There are also poems which touch on physical intimacy, such as woman and the simply titled a poem, which reads: “here she comes/today much nicer/today beneath my roof/her house my shelter/talking of chaucer/and french caviar.” But still the overall sense of the collection is that of longing, as in the beautiful poem sana: “the earth is grey and warm in places./the wind blows./far away in Soweto, someone is singing./a heart is dancing./i sing quietly of the woman i love.”

Many of the poems are brief, although there are a few longer poems, such as new partner and like the sea on black stones. The strongest long poem is sky, which contains with the despairing vision of a sky that “lives to reach mankind/with a sad tale/to tell.” Later in the poem, the sky is called “a vast creature/which fumes at night/as men walk/unaccompanied and sad,/ in the streets,/ or toward the blinding alley./like hobos/or gypsies without food./at dawn/with no clear destinations./no homes./no fires.”

But Nyezwa’s poetry of loneliness does not exclude the outer world of social problems and political events. There are references to Steve Biko and Luthuli, to imprisonment and torture. Two poems deal with Zimbabwe and one with the Rwandan genocide: “at each place i meet my black sorrow,/and from my pocket retrieve my smile./i have free-fallen, buried my head beneath the sand,/ i have seen the earth tumble,/the heavens tripping and fall.”

Nyezwa’s subjective lyricism is strongly influenced by the Spanish modernist poets, which sets him apart from most other contemporary black South African poets.

Another second collection from University of KwaZulu-Natal Press is Makhosazana Xaba’s Tongues of their Mothers. While also lyrical and personal, Xaba’s work is far warmer and lighter, as she invites the reader to share her intimate space, as in the opening poem Wishing, which starts: “To my right, a wine glass and a heater./To my left, a peeled naartjie on a saucer./Between my legs, a packet of macadamia nuts./ In front, a TV screen...”

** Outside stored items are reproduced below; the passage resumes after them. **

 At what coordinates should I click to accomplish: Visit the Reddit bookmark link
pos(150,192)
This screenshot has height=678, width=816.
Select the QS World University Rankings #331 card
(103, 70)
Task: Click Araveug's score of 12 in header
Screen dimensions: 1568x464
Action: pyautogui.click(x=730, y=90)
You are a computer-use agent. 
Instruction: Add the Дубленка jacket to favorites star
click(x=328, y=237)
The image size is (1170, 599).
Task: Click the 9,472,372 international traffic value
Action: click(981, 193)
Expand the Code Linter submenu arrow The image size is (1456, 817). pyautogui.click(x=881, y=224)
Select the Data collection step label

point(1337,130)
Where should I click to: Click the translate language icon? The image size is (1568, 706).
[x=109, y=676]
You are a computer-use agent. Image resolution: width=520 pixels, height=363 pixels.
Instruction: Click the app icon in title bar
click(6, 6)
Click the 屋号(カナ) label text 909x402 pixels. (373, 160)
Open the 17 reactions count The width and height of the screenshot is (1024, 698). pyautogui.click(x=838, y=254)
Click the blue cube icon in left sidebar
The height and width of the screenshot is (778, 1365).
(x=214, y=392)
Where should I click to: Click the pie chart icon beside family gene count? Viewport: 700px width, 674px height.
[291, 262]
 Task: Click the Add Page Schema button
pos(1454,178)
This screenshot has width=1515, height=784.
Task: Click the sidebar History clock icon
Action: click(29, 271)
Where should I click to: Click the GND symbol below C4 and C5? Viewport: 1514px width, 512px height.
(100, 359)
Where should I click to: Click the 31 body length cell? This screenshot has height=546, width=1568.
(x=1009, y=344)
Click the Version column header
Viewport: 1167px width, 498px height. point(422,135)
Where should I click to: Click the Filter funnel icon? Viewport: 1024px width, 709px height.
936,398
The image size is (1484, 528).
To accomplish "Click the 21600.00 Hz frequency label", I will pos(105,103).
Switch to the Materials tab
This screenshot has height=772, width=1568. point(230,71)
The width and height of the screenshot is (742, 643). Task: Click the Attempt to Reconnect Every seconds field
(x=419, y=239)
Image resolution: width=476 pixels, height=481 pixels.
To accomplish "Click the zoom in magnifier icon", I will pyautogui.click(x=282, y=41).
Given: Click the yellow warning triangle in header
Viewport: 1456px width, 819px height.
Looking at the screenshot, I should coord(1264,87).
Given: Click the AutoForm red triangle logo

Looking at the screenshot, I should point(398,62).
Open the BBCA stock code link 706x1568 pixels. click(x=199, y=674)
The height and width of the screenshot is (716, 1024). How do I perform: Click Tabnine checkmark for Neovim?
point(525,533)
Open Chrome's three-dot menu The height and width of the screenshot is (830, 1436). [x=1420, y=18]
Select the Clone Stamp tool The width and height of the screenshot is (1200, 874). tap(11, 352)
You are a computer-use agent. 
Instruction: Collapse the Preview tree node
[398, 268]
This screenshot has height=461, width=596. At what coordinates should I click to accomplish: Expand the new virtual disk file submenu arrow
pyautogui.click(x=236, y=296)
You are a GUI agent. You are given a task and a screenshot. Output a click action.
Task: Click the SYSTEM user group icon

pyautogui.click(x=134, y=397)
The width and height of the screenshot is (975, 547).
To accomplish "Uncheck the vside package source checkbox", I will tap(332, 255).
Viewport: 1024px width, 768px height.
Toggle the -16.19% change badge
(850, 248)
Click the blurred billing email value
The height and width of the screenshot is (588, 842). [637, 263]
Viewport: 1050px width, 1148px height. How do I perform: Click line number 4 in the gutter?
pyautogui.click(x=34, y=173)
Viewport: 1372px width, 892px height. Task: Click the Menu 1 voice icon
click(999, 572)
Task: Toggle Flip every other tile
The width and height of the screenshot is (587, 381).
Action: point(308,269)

Xaba is however not unaware of the dangers of “exposing” herself to readers; the second poem in the collection deals with the fear of publication, which she describes as “more like the fear/of having your faecal tube/turned inside out into the light/of the midday sun...”

Xaba sometimes takes us into the intimacy of her relationships, as in Your Clarinet, At the Longtable Restaurant, Cotton Socks, or Come, which opens with the startlingly physical: “I want to sit on your lap/ with my legs around your waist.” There is also the poem Locked, which economically portrays the tension in a relationship: “They sit in the kitchen/a small mosaic table between them./Two blue serviettes,/two silver forks, two plates,/hot chicken curry, untouched.”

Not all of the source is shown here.